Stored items
━━━━━━━━━━━━━━━━━━━━━━━━━━━━━━
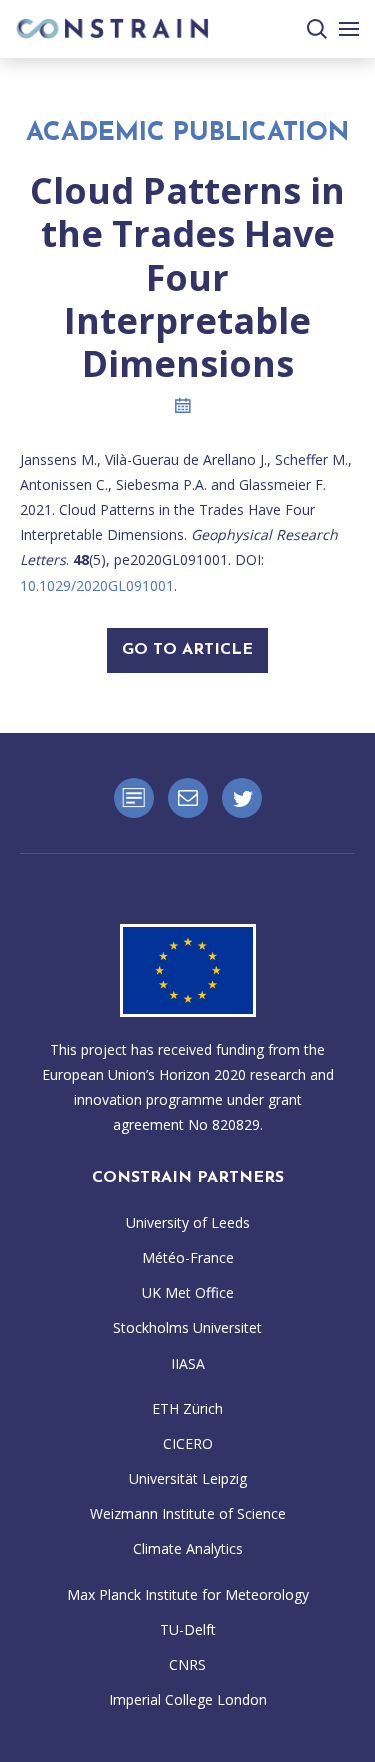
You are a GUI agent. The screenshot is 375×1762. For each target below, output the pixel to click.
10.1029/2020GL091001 (97, 585)
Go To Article (187, 650)
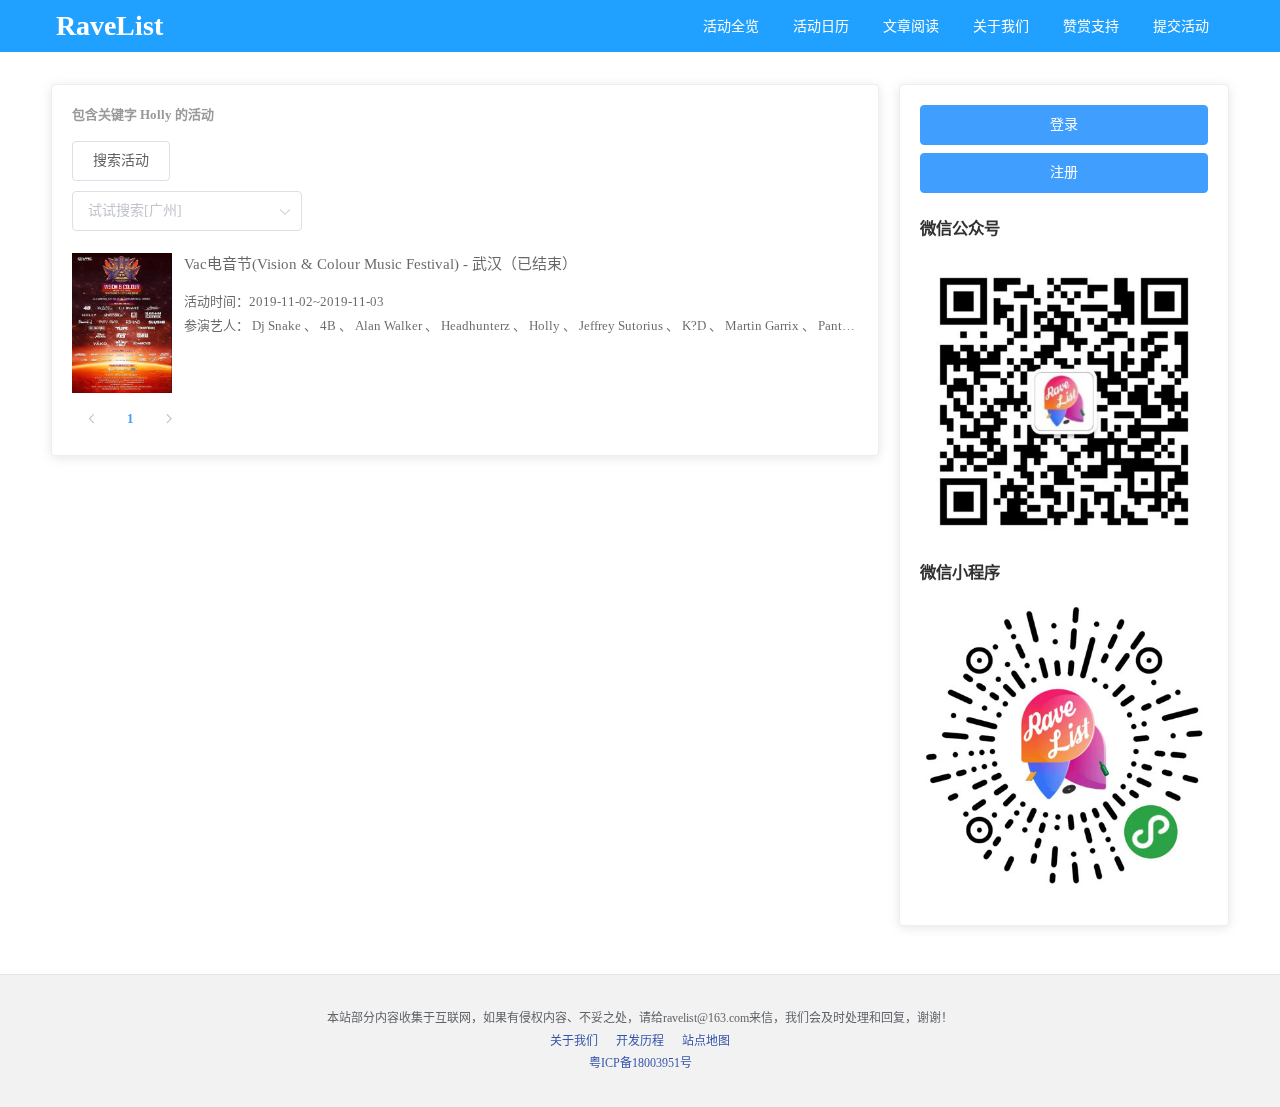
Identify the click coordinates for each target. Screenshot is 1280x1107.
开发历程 (640, 1041)
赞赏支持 (1091, 26)
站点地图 (706, 1041)
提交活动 (1181, 26)
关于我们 (1001, 26)
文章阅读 (911, 26)
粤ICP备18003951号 (640, 1063)
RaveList (109, 25)
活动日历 (821, 26)
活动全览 (731, 26)
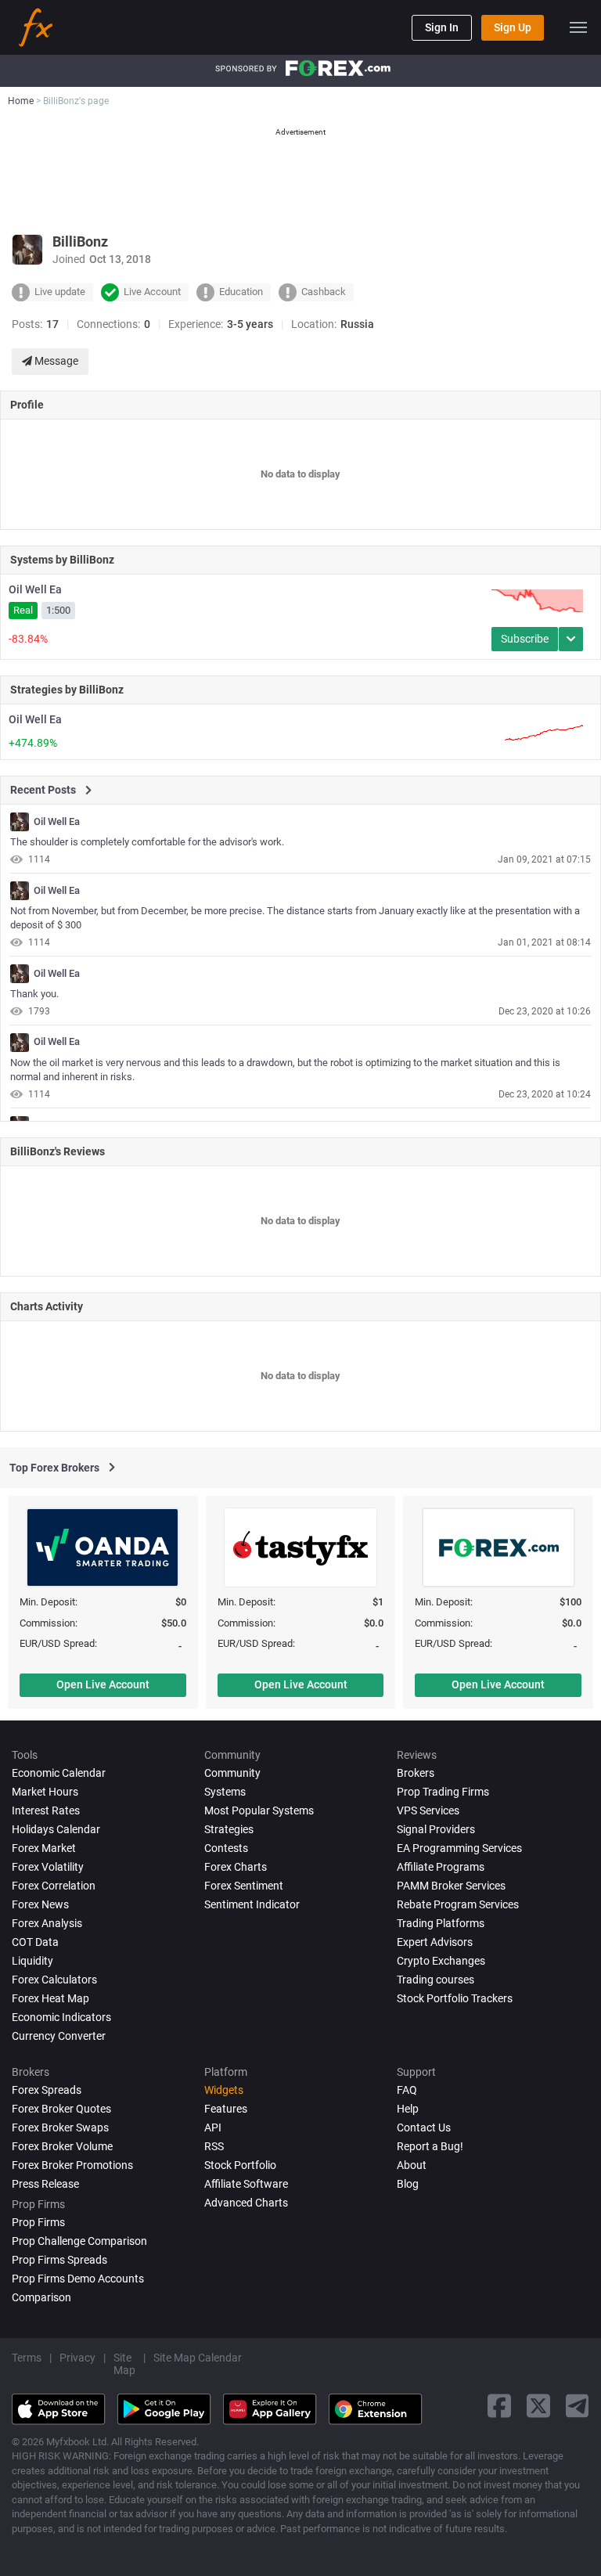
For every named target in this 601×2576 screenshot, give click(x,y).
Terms (26, 2357)
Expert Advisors (435, 1942)
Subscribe (525, 638)
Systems (225, 1791)
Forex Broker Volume (62, 2146)
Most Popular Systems (259, 1810)
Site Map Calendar (197, 2357)
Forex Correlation (53, 1885)
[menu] (578, 27)
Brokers (415, 1773)
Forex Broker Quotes (61, 2108)
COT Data (35, 1942)
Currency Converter (59, 2036)
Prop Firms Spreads (59, 2260)
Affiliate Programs (440, 1867)
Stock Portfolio (240, 2165)
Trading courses (435, 1979)
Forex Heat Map (50, 1998)
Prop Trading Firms (443, 1791)
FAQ (407, 2090)
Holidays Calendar (56, 1829)
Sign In (442, 27)
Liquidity (32, 1961)
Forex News (40, 1904)
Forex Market (44, 1848)
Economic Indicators (61, 2017)
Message (55, 361)
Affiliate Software (246, 2184)
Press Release (45, 2184)
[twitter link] (538, 2405)
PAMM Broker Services (451, 1885)
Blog (408, 2184)
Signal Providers (436, 1829)
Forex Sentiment (243, 1885)
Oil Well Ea (35, 589)
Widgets (223, 2090)
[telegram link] (577, 2405)
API (212, 2127)
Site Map (124, 2363)
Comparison (41, 2297)
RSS (214, 2146)
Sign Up (512, 27)
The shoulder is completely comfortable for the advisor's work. (147, 842)
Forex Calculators (54, 1979)
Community (232, 1773)
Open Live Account (102, 1684)
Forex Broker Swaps (60, 2127)
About (411, 2165)
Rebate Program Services (458, 1904)
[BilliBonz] (19, 821)
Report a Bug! (430, 2146)
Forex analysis (47, 1923)
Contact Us (424, 2127)
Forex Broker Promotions (72, 2165)
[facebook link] (499, 2405)
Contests (226, 1848)
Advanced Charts (246, 2202)
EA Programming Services (459, 1848)
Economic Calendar (59, 1773)
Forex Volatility (48, 1867)
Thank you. (34, 994)
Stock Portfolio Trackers (455, 1998)
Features (225, 2108)
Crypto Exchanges (441, 1961)
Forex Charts (235, 1867)
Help (408, 2108)
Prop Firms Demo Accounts (78, 2278)
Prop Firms (38, 2222)
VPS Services (428, 1810)
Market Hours (45, 1791)
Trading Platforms (440, 1923)
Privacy (77, 2357)
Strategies (229, 1829)
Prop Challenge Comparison (79, 2241)
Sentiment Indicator (252, 1904)
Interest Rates (46, 1810)
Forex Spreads (46, 2090)
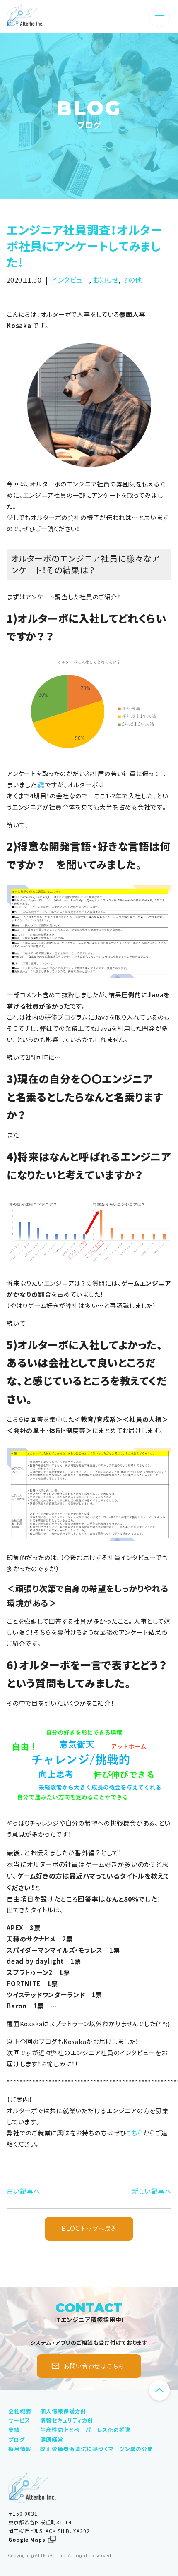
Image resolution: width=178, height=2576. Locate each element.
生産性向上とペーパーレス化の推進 (85, 2430)
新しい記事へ (151, 2191)
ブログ (89, 125)
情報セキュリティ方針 (67, 2420)
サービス (19, 2420)
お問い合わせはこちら (94, 2366)
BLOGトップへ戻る (89, 2228)
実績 (14, 2430)
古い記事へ (23, 2191)
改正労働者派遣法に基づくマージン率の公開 (97, 2449)
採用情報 (19, 2449)
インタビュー (70, 280)
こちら (134, 2132)
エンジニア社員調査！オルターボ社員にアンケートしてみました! (84, 246)
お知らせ (106, 280)
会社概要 (19, 2411)
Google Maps (27, 2539)
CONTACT (88, 2308)
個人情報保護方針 (63, 2411)
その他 (132, 280)
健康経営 (51, 2439)
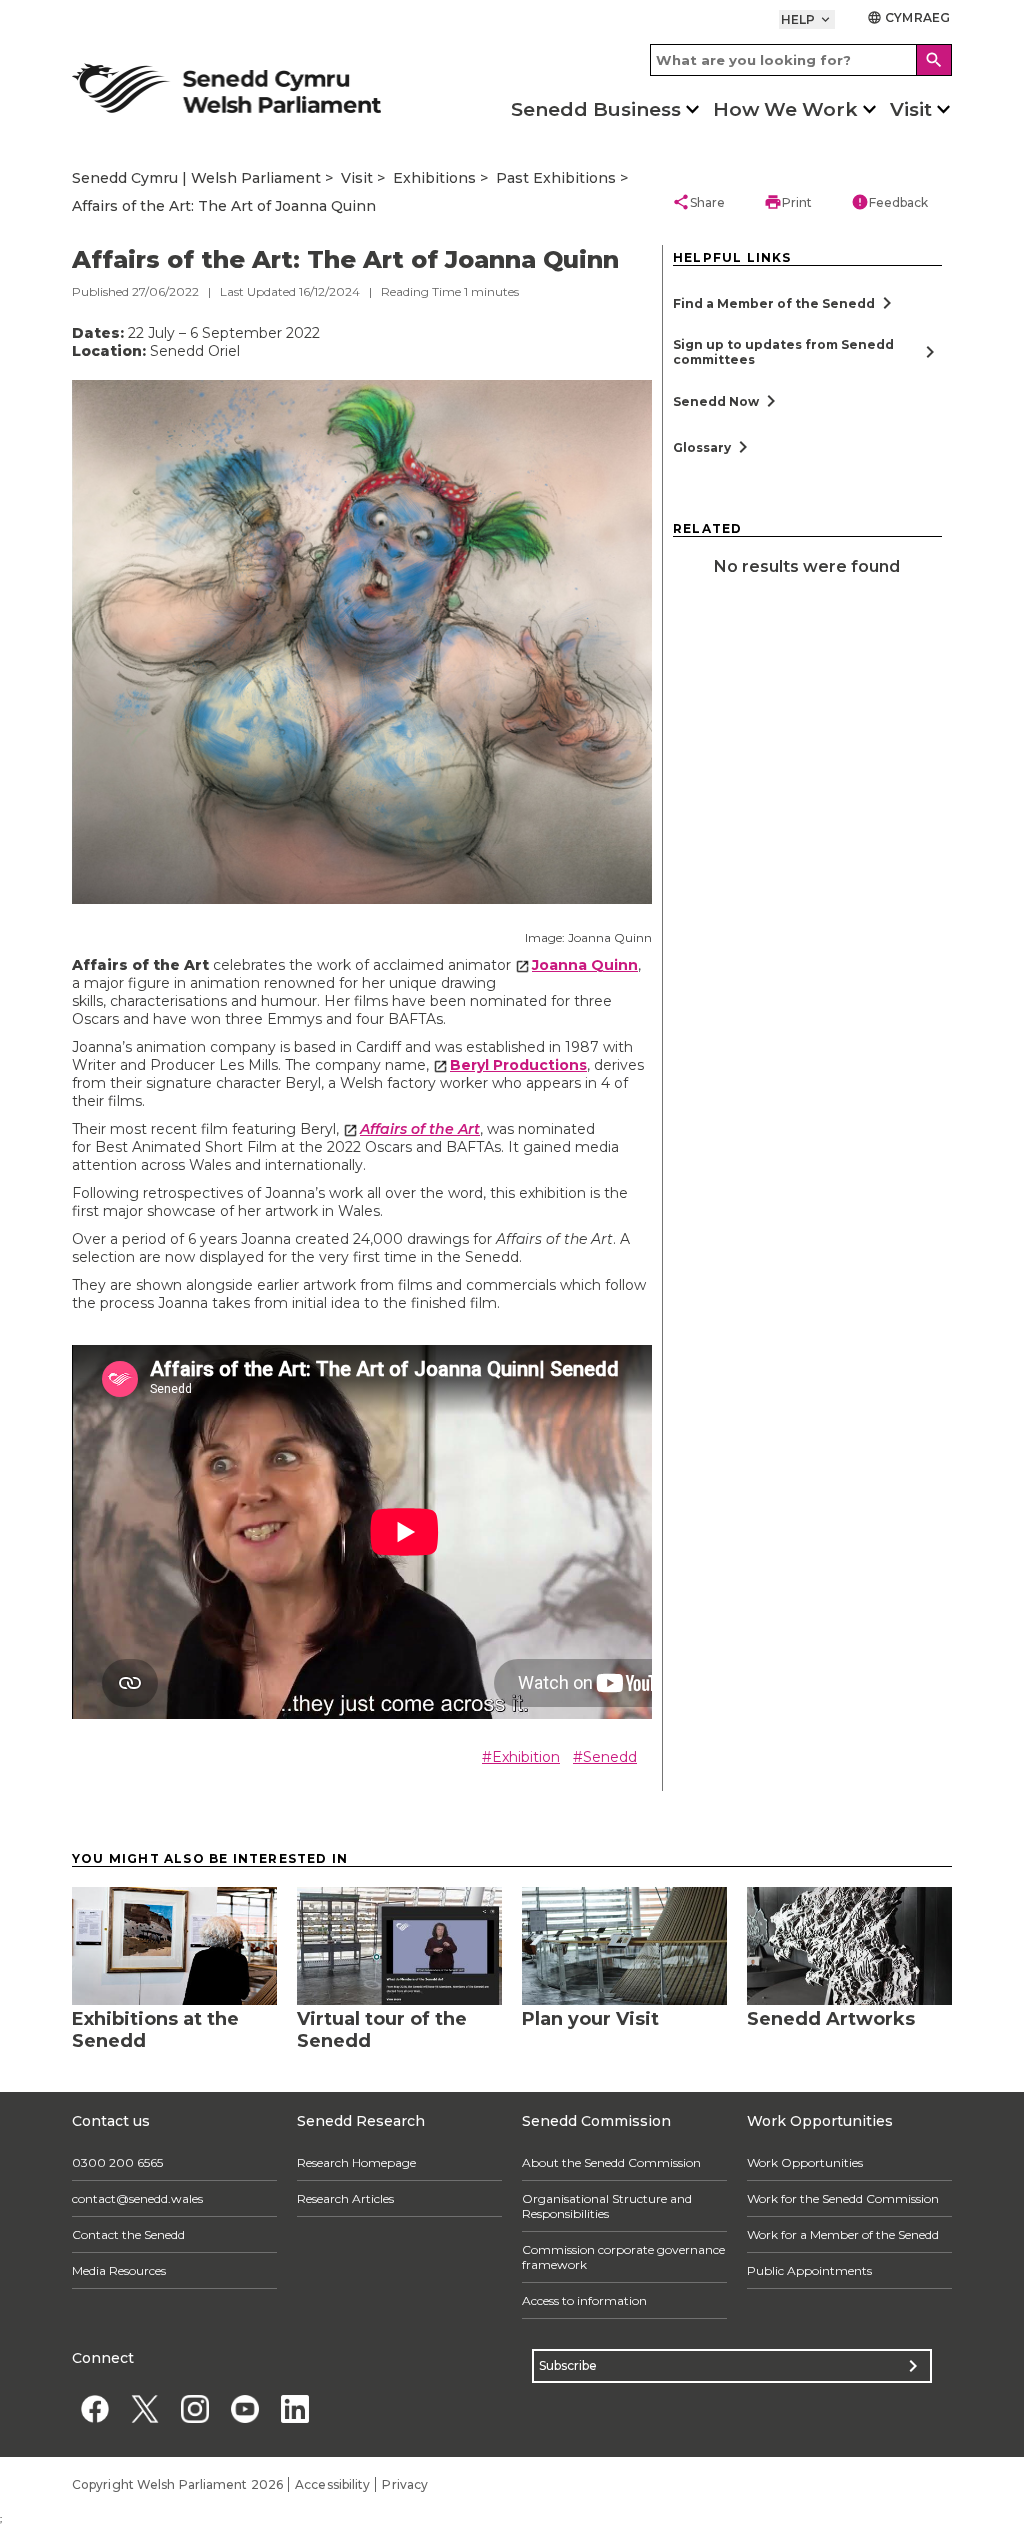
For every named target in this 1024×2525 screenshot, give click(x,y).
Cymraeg (908, 17)
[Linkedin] (294, 2409)
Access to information (584, 2300)
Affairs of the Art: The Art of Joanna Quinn (224, 206)
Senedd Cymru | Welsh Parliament (196, 178)
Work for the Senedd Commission (843, 2198)
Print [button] (788, 202)
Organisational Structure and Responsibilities (607, 2206)
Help (807, 19)
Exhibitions (434, 178)
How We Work (785, 109)
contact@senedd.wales (137, 2198)
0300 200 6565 (117, 2162)
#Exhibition (521, 1757)
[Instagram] (194, 2409)
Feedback (889, 202)
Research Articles (345, 2198)
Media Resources (119, 2270)
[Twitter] (144, 2409)
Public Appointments (809, 2270)
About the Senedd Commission (611, 2162)
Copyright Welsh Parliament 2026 (177, 2484)
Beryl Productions (518, 1065)
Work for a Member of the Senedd (843, 2234)
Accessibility (332, 2484)
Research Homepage (356, 2162)
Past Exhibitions (556, 178)
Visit (911, 109)
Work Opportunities (805, 2162)
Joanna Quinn (585, 965)
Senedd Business (596, 109)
━━━━━━━━━━━━━━━━━━━━━━━━━━━━━━
→ **Description of the task**: Find the line that contains "contact@senedd.wales (137, 2198)". Restate it and all lines after it exactly, ending with the final line of the data.

→ **Answer**:
contact@senedd.wales (137, 2198)
0300 200 6565 (117, 2162)
#Exhibition (521, 1757)
[Instagram] (194, 2409)
Feedback (889, 202)
Research Articles (345, 2198)
Media Resources (119, 2270)
[Twitter] (144, 2409)
Public Appointments (809, 2270)
About the Senedd Commission (611, 2162)
Copyright Welsh Parliament 2026 (177, 2484)
Beryl Productions (518, 1065)
Work for a Member of the Senedd (843, 2234)
Accessibility (332, 2484)
Research Homepage (356, 2162)
Past Exhibitions (556, 178)
Visit (911, 109)
Work Opportunities (805, 2162)
Joanna Quinn (585, 965)
Senedd Business (596, 109)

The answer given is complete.